- **GIVEN PROBLEM**
Please rewrite the data between the lines holding "You are a computer-use" and "coord(1058,15)", inclusive, swapping "window" for "main window" and leaving everything else untouched.

- **EXTRACTED RECORDS**
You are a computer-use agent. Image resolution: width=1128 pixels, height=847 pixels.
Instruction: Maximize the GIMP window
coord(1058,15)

==

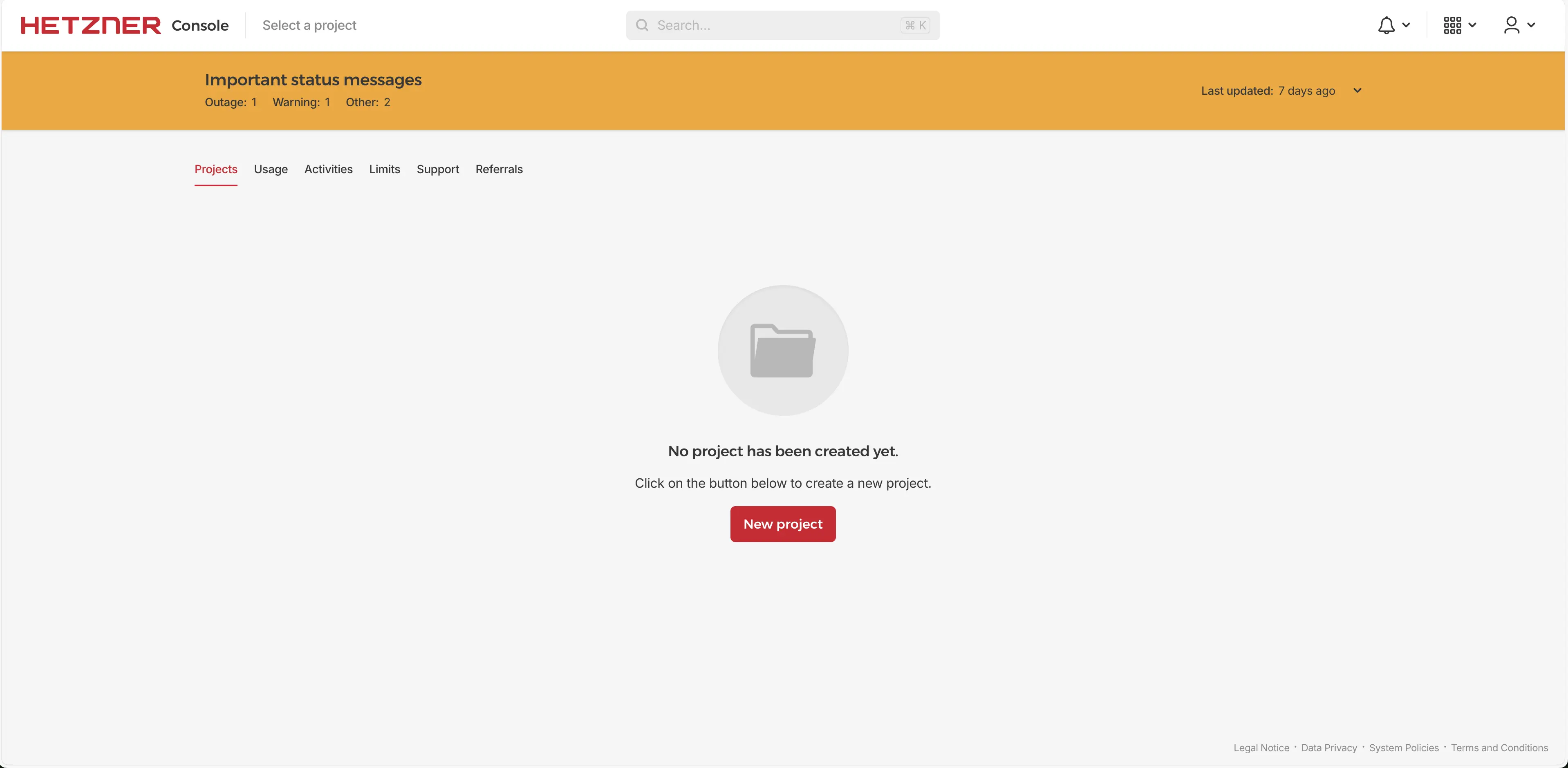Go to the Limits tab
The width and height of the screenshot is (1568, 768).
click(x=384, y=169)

- **TASK ANSWER**
You are a computer-use agent. Image resolution: width=1128 pixels, height=847 pixels.
Instruction: Maximize the GIMP main window
coord(1058,15)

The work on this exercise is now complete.